Author(s): Chris Womersley
2011 ABIA LITERARY FICTION BOOK OF THE YEAR
WINNER OF THE 2011 INDIE AWARD FOR FICTION
SHORTLISTED FOR THE 2011 MILES FRANKLIN AWARD
It is 1919. The Great War has ended, but the Spanish flu epidemic is raging across Australia. Schools are closed, state borders are guarded by armed men, and train travel is severely restricted. There are rumours it is the end of the world.
In the NSW town of Flint, Quinn Walker returns to the home he fled ten years earlier when he was accused of an unspeakable crime. Aware that his father and uncle would surely hang him, Quinn hides in the hills surrounding Flint. There, he meets the orphan Sadie Fox -- a mysterious young girl who seems to know more about the crime than she should.

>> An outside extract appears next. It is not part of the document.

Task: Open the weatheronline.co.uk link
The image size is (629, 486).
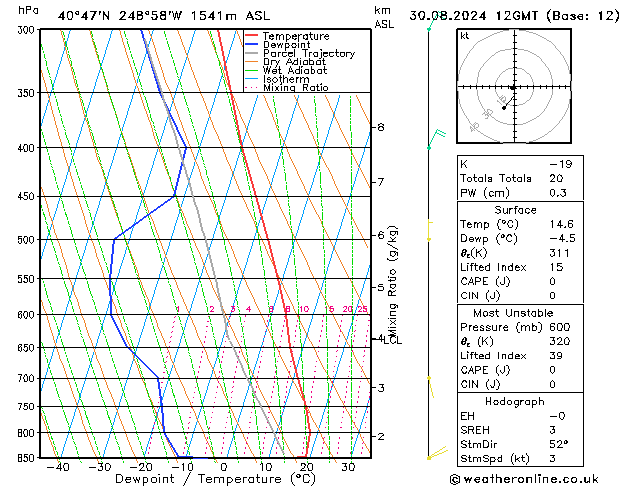Action: click(538, 477)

A searing gothic novel of love, longing and justice, Bereft is about the suffering endured by those who go to war and those who are forever left behind.
PRAISE FOR CHRIS WOMERSLEY
'Beautifully written and conceived, Bereft pushes at the borders of literary fiction and thriller, spinning a horrific incident in one man's life into a page-turning reflection on grief and guilt, on the nature of storytelling and its inevitable joys and shortcomings, on what we have to believe in order to survive.' The Age
'Chris Womersley, in plain and startling yet tender and lyrical prose, has constructed a moving narrative that opens up the wounds of war, laying bare the events that pre-date the conflict and reach forward into the collective memory ... War is the big drama of human horror, but the basest acts of cruelty are also enacted in what passes for peacetime. That Womersley can marry these two extremes, and construct a narrative in which the reader is left with a burning sense of regret and tenderness, is a mark of his skill and of his fictional reach.' Australian Book Review
Winner of Australian Independent Booksellers Indie Awards: Fiction 2011. Shortlisted for Miles Franklin Literary Award 2011 and Nielsen BookData Booksellers Choice Award 2011.
Chris Womersley's debut novel, The Low Road, won the Ned Kelly Award for Best First Book in 2008.